# Task instructions
1. According to the Bogolyubov biography, how old was he when he wrote his first published scientific paper?
2. Write the next part of the Bogolyubov biography, picking up after its final sentence.

# Selected extract
Soviet mathematician and theoretical physicist (1909–1992)

Nikolay Nikolayevich Bogolyubov (Note: Nikolay Nikolayevich is a transliteration from Russian Никола́й Никола́евич Боголю́бов; his name is sometimes written as Mykola Mykolayovych as a transliteration from Ukrainian Микола Миколайович Боголюбов; his last name can also be transliterated as Bogoliubov and Bogolubov.) (21 August 1909 – 13 February 1992) was a Soviet mathematician and theoretical physicist known for his significant contributions to quantum field theory, classical and quantum statistical mechanics, and the theory of dynamical systems; he was the recipient of the 1992 Dirac Medal for his works and studies.

==Biography==

===Early life (1909–1921)===
Nikolay Bogolyubov was born on 21 August 1909 in Nizhny Novgorod, Russia. His father, Nikolay Mikhaylovich Bogolyubov, was a Russian Orthodox priest and a teacher of theology, philosophy, and psychology at the Nizhny Novgorod Theological Seminary. His mother, Olga Nikolayevna, née Lyuminarskaya, was a music teacher.

Six months after Nikolay's birth, the family moved to Nezhin (present-day Ukraine), where his father taught him until 1913.

From 1913 to 1918, the family lived in Kiev. Nikolay was initially homeschooled. His father taught him the basics of arithmetic, as well as German, French, and English. At the age of six, he attended a preparatory class in the Kiev Gymnasium. However, he did not stay in the gymnasium for long, as the family moved to the village of Velyka Krucha. From 1919 to 1921, he studied at the Velykokruchanska seven-year school, whcih was the only educational institution he graduated from.

=== Kiev period (1921–1940) ===
The family soon moved to Kiev in 1921, where they continued to live in poverty as the elder Nikolay Bogolyubov only found a position as a priest in 1923. After finishing seven years of school, Bogolyubov independently studied physics and mathematics, and by the age of 14, he was already participating in the seminar of the Department of Mathematical Physics at Kiev University under the supervision of academician Dmitry Grave.

In 1924, at the age of 15, Bogolyubov wrote his first published scientific paper On the behavior of solutions of linear differential equations at infinity. In 1925, he entered Ph.D. program at the Academy of Sciences of the Ukrainian SSR under the supervision of the well-known contemporary mathematician Nikolay Krylov and obtained the degree of Candidate of Sciences (equivalent to a Ph.D.) in 1928, at the age of 19, with the doctoral thesis titled On direct methods of variational calculus. In 1930, at the age of 21, he obtained the degree of Doctor of Sciences (equivalent to habilitation), the highest degree in the Soviet Union, which requires the recipient to have made a significant independent contribution to his or her scientific field.

This early period of Bogolyubov's work in science was concerned with such mathematical problems as direct methods of the calculus of variations, the theory of almost periodic functions, methods of approximate solution of differential equations, and dynamical systems. This earlier research had already earned him recognition. One of his essays was awarded the Bologna Academy of Sciences Prize in 1930, and the author was awarded the erudite degree of doctor of mathematics. This was the period when the scientific career of the young Bogolyubov began, later producing new scientific trends in modern mathematics, physics, and mechanics.

# Record list

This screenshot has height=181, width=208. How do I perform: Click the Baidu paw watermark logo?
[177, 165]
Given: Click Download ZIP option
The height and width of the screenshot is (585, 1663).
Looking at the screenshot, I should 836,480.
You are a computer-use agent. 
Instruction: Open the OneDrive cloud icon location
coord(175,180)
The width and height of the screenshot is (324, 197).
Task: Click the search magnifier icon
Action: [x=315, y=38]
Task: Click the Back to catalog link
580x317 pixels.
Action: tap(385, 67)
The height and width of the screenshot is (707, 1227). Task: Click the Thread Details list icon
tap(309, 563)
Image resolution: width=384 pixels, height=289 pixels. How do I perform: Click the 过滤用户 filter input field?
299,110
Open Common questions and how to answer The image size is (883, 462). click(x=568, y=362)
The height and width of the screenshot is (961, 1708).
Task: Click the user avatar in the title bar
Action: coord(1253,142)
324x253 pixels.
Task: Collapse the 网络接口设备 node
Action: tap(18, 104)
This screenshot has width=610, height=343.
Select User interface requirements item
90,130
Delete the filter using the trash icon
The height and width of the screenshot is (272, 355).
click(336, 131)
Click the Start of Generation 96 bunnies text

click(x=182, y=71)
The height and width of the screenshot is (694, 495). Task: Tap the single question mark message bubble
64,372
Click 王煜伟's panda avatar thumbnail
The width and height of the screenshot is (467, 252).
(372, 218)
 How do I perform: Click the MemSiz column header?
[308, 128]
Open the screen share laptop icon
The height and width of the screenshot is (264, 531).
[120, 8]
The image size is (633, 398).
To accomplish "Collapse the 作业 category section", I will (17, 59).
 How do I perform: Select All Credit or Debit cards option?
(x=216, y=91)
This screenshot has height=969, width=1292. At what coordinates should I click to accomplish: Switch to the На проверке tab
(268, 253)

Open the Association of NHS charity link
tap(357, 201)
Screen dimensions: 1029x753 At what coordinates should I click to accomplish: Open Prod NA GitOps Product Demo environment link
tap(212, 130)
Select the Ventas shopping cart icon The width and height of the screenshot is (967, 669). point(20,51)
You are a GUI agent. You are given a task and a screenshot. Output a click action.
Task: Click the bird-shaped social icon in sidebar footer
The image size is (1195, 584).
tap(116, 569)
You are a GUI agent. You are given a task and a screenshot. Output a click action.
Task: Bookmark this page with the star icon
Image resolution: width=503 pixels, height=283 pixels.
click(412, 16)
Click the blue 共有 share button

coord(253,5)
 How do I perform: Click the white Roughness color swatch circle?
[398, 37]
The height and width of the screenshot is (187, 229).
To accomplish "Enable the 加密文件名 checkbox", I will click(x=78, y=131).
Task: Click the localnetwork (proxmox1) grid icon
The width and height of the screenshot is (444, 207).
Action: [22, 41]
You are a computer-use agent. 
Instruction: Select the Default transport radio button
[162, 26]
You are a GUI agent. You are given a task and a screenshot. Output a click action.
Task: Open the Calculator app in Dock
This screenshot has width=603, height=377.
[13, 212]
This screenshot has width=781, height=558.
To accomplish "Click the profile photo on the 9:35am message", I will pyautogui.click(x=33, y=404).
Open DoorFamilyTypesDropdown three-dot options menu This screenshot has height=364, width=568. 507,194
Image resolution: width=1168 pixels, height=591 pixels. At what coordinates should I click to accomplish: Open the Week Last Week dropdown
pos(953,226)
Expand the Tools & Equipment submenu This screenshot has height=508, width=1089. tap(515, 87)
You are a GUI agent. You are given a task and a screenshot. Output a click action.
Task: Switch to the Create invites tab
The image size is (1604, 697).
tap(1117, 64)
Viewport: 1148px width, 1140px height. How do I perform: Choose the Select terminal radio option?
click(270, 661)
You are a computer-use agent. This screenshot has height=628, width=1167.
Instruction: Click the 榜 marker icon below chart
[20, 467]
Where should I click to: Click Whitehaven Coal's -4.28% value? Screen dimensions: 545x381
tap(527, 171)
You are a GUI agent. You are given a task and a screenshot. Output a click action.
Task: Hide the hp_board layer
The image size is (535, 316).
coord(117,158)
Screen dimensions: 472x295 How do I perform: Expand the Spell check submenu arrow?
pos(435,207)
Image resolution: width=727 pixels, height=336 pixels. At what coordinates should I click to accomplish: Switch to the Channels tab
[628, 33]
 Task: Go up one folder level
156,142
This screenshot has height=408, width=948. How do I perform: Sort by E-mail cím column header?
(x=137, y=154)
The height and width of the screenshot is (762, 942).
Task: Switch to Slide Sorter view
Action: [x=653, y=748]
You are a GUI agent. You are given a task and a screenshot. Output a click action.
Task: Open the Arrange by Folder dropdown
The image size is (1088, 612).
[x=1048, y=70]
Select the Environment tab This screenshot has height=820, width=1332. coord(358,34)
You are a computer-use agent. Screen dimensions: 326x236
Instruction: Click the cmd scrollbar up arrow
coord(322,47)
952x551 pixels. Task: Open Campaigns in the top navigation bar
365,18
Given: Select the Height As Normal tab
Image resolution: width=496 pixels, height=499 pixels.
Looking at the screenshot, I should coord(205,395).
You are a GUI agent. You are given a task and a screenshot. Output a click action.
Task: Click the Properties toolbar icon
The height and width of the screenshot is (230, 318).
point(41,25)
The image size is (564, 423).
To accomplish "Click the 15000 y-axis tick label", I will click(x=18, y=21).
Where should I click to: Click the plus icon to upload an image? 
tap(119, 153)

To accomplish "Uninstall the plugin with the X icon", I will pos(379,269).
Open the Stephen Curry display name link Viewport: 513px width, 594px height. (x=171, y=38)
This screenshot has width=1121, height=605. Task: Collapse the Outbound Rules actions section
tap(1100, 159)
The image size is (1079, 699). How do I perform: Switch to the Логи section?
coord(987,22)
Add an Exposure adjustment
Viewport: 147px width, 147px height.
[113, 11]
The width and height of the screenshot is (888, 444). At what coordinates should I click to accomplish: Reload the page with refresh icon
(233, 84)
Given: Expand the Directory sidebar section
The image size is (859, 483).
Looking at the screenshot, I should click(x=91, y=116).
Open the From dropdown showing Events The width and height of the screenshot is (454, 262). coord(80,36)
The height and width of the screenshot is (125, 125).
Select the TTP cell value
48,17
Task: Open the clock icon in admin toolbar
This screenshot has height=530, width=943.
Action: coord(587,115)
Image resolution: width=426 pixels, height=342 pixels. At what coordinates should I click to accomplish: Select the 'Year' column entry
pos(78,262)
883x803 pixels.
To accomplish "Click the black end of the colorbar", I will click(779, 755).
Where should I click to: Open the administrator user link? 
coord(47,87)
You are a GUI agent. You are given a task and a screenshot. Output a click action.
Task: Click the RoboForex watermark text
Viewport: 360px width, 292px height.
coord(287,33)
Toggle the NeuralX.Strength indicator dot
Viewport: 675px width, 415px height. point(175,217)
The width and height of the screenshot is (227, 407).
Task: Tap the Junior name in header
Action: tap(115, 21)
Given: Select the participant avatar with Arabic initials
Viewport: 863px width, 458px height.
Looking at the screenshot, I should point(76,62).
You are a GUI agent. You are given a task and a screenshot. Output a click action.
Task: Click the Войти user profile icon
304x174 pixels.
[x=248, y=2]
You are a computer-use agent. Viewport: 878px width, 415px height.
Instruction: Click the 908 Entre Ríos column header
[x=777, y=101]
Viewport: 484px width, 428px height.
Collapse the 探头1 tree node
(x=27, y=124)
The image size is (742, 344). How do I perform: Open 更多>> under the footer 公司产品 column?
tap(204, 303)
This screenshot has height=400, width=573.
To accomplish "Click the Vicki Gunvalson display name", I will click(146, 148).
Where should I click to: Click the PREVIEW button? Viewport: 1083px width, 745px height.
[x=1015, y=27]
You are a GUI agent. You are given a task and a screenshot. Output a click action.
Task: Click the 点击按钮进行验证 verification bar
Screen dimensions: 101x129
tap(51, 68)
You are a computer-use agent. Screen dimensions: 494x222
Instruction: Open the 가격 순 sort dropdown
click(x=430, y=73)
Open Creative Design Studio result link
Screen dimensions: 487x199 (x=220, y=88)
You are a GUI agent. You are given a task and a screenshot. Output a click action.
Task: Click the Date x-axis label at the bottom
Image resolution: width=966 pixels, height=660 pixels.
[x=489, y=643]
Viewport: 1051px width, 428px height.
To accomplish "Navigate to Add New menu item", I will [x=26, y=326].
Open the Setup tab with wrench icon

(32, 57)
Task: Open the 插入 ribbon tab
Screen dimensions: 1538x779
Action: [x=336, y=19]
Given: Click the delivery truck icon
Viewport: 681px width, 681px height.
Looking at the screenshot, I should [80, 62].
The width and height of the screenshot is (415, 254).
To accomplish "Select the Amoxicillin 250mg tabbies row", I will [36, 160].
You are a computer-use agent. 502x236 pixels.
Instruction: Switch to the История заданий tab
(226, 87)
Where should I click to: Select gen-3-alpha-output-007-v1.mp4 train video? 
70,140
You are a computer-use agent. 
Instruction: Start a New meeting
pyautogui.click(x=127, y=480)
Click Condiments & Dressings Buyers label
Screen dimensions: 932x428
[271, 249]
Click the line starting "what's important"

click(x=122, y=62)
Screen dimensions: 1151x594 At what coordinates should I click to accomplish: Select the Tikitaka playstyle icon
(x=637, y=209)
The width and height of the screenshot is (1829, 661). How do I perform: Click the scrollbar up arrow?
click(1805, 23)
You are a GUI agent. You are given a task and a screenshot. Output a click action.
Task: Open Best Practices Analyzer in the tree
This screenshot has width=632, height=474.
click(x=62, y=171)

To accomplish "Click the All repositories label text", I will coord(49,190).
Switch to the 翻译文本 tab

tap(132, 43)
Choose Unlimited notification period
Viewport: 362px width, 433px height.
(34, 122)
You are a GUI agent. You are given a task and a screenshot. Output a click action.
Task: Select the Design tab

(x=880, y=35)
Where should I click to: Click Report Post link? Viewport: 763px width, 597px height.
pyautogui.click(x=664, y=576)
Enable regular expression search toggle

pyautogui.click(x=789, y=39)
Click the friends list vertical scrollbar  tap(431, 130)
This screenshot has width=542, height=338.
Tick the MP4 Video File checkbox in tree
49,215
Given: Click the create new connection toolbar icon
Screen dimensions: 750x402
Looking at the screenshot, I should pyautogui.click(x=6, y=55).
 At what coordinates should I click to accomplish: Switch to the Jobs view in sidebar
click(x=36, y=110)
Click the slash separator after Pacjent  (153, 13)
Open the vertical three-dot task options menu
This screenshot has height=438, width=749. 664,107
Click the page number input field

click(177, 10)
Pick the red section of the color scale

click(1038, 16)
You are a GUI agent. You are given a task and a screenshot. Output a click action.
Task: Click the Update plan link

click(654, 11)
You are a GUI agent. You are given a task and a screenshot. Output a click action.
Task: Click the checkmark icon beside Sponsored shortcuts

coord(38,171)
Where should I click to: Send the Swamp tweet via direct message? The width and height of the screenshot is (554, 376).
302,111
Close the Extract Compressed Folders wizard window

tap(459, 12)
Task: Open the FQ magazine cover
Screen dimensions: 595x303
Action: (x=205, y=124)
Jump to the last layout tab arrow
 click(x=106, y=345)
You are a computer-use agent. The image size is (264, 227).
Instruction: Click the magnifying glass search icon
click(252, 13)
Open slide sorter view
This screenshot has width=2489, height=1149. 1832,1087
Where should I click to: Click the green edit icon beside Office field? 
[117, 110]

# Answers in order
1. He was 15.

2.
Since 1931, Krylov and Bogolyubov worked together on the problems of nonlinear mechanics and nonlinear oscillations. They were the key figures in the Kiev school of nonlinear oscillation research, where their cooperation resulted in the paper "On the quasiperiodic solutions of the equations of nonlinear mechanics" (1934) and the book Introduction to Nonlinear Mechanics (1937; translated to English in 1947), leading to a creation of a large field of non-linear mechanics.

And this can explain, as the authors believe, the need to shape the collection of problems of non-linear perturbation theory into a special science, which could be named NON-LINEAR MECHANICS.
— N. M. Krylov and N. N. Bogolyubov, ONTI GTTI, Moscow-Leningrad, 1934

Distinctive features of the Kiev school approach included an emphasis on the computation of solutions (not just a proof of its existence), approximations of periodic solutions, the use of the invariant manifolds in the phase space, and applications of a single unified approach to many different problems. From a control engineering point of view, the key achievement of the Kyiv School was the development by Krylov and Bogolyubov of the describing function method for the analysis of nonlinear control problems.

In 1936, Bogolyubov was awarded the title of professor, and from 1936 to 1940, he chaired the Department of Mathematical Physics at Kiev University. In 1939, he was elected a corresponding member of the Academy of Sciences of the Ukrainian SSR. In 1940, after northern Bukovina was annexed to the Ukrainian SSR, Bogolyubov was sent to Chernivtsi to organize mathematical departments at the Faculty of Physics and Mathematics of Chernivtsi State University.

===Evacuation (1941–1943)===
Following the German invasion of the Soviet Union on 22 June 1941, most institutes and universities from the western part were evacuated into the eastern regions, far from the battle lines. Bogolyubov moved to Ufa, where he became Head of the Departments of Mathematical Analysis at Ufa State Aviation Technical University and at Ufa Pedagogical Institute, remaining in these positions from July 1941 to August 1943.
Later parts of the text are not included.